Além de patrocinar a principal competição de vaquejada do país, as casas promovem campeonatos com regras próprias para facilitar o entendimento de apostas. Um dos principais nomes da vaquejada, Pedro Militão disse ao Estadão que a entrada dos sites “elevou” a prática “a um patamar nunca visto”. “Temos vaqueiros com salários que a gente nunca imaginou que fosse ter. Tem eventos com premiação de R$ 500 mil, de R$ 1 milhão”, disse. “Acredito que risco (de fraude) ocorre em todos os meios. Tem risco de prédio cair, de avião cair. Em relação à combinação, se depender de mim e dos vaqueiros da Bet Favorita (patrocinadora dele), isso aí não acontece, não.”
GENÉTICA
A vaquejada surgiu há mais de cem anos, da habilidade de sertanejos na apartação de bois. Montados a cavalo, os vaqueiros cercam o animal e, pelo rabo, o colocam no chão. A tradição foi transformada em um esporte que movimenta, só com inscrições e premiações, cerca de R$ 800 milhões por ano. A força e a velocidade dos cavalos são determinantes para que os vaqueiros derrubem os bois, cada vez maiores. A genética dos cavalos da raça quarto de milha é a mais cobiçada em leilões.
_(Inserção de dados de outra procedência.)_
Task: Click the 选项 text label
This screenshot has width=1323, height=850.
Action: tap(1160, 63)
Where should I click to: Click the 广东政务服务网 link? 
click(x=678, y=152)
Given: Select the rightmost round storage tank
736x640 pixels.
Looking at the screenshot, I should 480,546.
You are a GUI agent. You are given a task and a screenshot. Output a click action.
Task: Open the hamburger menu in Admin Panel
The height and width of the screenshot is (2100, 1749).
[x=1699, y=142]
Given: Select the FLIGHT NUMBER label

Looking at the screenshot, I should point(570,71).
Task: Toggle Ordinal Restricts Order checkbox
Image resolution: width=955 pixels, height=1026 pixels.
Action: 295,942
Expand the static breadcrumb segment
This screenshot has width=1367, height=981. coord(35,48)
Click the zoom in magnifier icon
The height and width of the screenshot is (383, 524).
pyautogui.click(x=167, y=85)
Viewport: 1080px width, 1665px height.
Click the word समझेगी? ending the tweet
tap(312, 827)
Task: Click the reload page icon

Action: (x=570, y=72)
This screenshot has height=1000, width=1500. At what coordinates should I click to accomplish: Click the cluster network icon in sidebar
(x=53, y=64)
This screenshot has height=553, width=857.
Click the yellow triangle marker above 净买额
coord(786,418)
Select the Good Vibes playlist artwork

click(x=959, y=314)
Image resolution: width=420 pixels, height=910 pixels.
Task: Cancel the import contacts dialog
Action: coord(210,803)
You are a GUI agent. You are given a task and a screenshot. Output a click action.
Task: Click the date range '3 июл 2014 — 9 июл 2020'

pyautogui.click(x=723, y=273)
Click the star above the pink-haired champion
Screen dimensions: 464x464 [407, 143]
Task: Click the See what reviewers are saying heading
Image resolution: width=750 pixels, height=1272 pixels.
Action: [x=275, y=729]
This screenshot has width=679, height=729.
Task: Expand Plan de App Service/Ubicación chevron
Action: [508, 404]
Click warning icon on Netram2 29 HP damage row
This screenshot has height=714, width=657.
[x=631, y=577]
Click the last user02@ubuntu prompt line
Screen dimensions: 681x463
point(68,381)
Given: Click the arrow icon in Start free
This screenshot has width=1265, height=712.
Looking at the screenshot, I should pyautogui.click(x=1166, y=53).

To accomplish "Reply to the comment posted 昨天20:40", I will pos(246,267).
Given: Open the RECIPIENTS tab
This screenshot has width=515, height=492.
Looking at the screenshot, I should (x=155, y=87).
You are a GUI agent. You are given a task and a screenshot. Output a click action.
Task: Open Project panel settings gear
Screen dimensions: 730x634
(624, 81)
O animal mais caro já negociado no Brasil foi avaliado em R$ 8,4 milhões. Se depender do poder financeiro das bets, os valores serão puxados para cima. Empresários da Pixbet e da MarjoSports, famosos sites de apostas do País, fizeram a maior oferta pública dos últimos tempos por um único cavalo: R$ 15 milhões. Eles pretendiam comprar o Dom Roxão, um dos mais lendários garanhões da raça, mas o proprietário recusou a oferta.
A MarjoSports é administrada pelo empresário Jorge Barbosa Dias, que tem negócios nos setores de construção, agropecuária, veículos e postos de gasolina. Dias foi alvo da Operação Game Over, do Ministério Público de Pernambuco, em dezembro de 2021, investigado por contravenção penal de jogos de azar e crimes de lavagem de dinheiro e de organização criminosa. A acusação foi recusada pela Justiça e o MP-PE recorre da decisão.
A empresa foi uma das primeiras a fechar contrato de publicidade com Wesley Safadão. O cantor tem participado de competições e se consolidou como um dos maiores criadores de quarto de milha do País. Safadão se tornou um elo entre políticos, criadores, outros artistas e donos de casas de apostas, que costumam se encontrar nos grandes leilões promovidos pelo cantor. O último, no mês passado, movimentou quase R$ 29 milhões.
No mesmo leilão, Edelson Gomes da Silva, um dos sócios da Bet Nacional, comprou um cavalo por R$ 800 mil e outro por R$ 200 mil. “Iniciando suas compras, ele, que é novo investidor na raça quarto de milha, nosso amigo Edelson, da Bet Nacional. Vai pra Passira, no Pernambuco”, anunciou o locutor.